◆ PROVIDED DATA
══════════════════════════════
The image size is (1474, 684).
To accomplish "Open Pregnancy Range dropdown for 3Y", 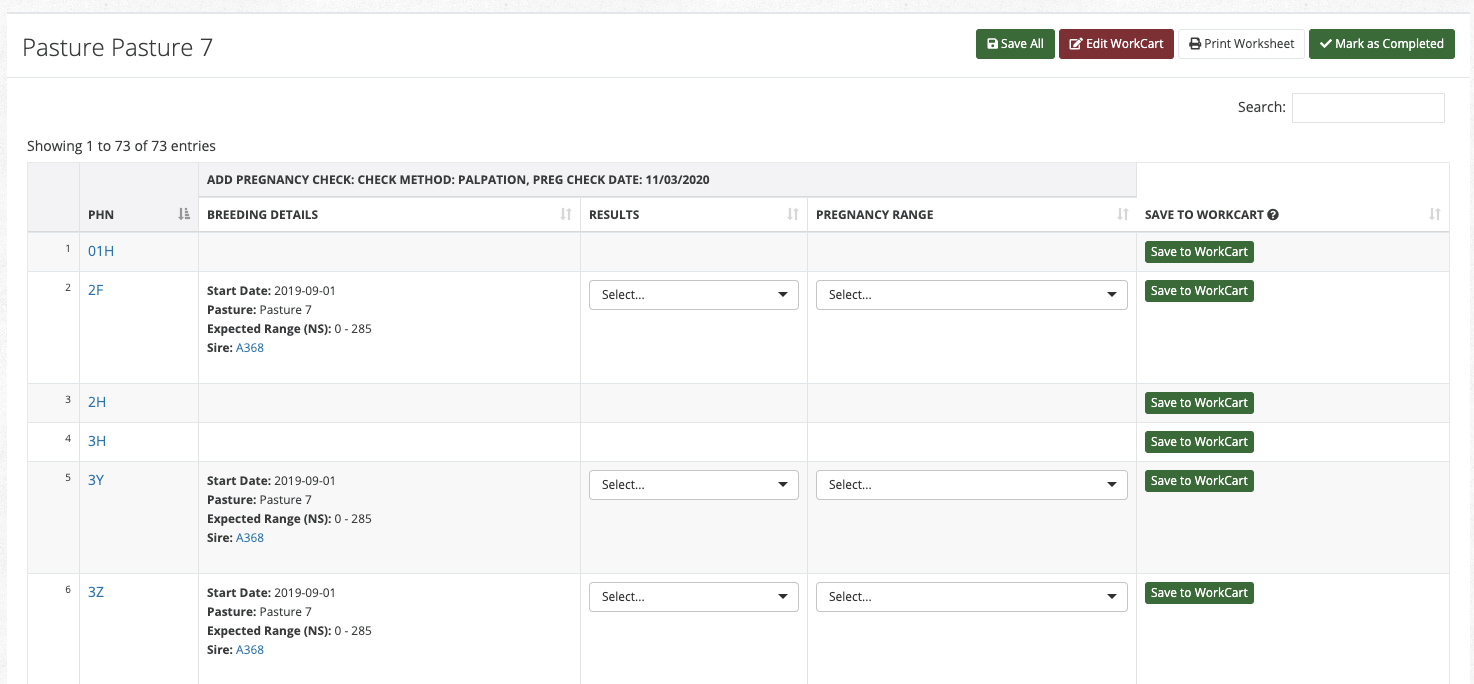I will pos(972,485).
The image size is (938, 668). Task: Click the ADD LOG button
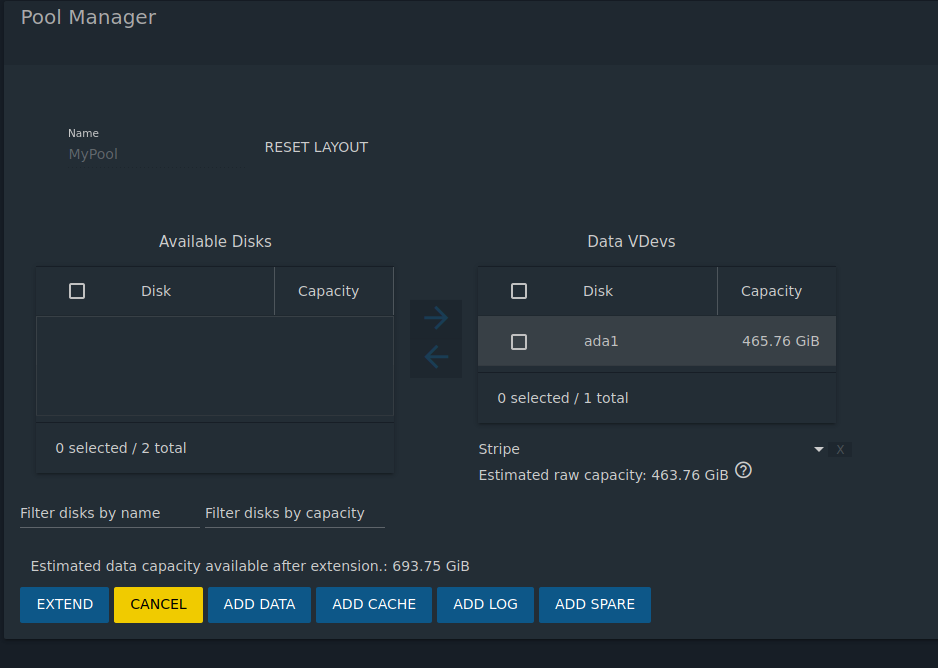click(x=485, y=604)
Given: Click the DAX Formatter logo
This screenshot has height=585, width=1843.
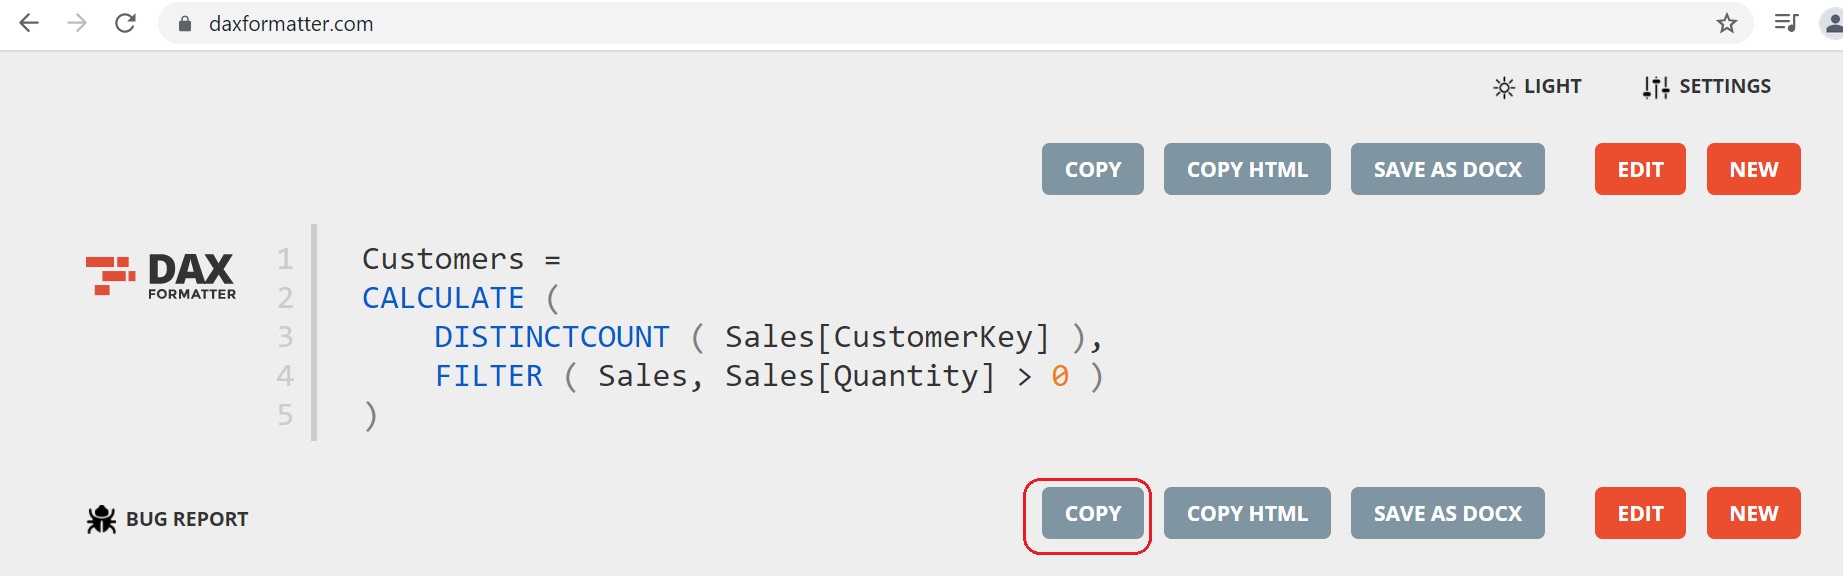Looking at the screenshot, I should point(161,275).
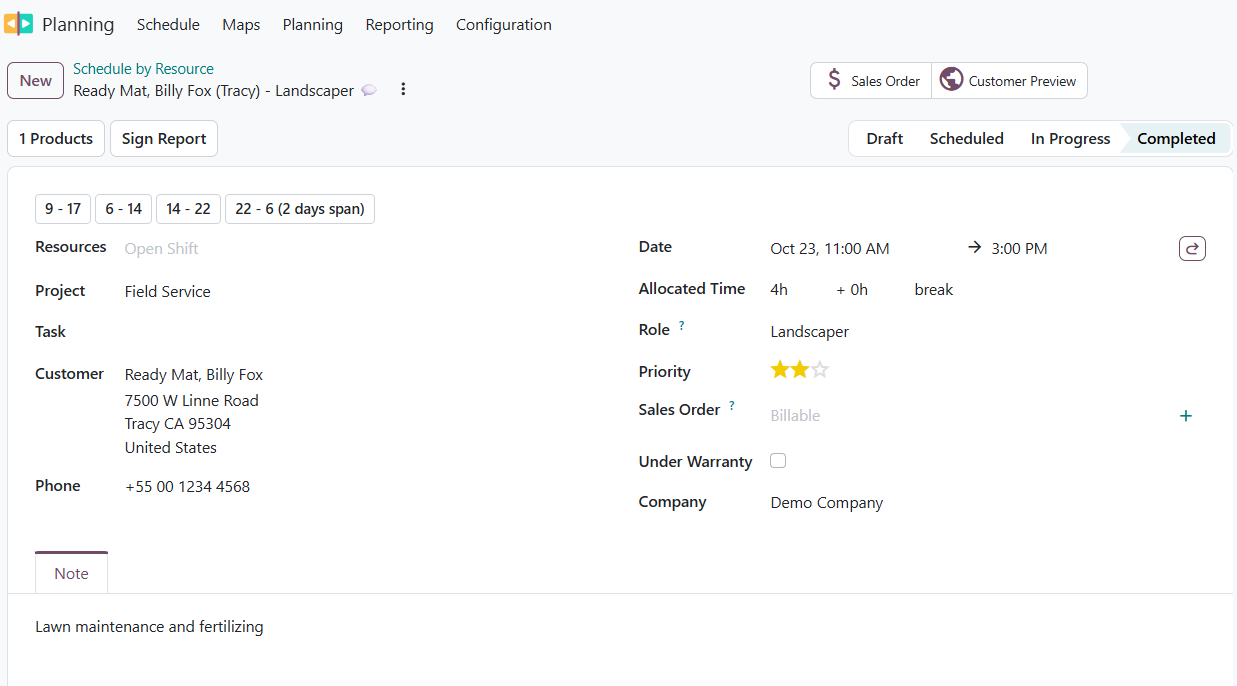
══════════════════════════════
◆ EXERCISE BRIEF
When you reach the line that contains "Given: Click the DAX Formatter logo", start copying the listing word for word and stop only after its last line, without any pictures.

◆ SOLUTION TO THIS EXERCISE
Given: Click the DAX Formatter logo
This screenshot has height=585, width=1843.
Looking at the screenshot, I should point(161,275).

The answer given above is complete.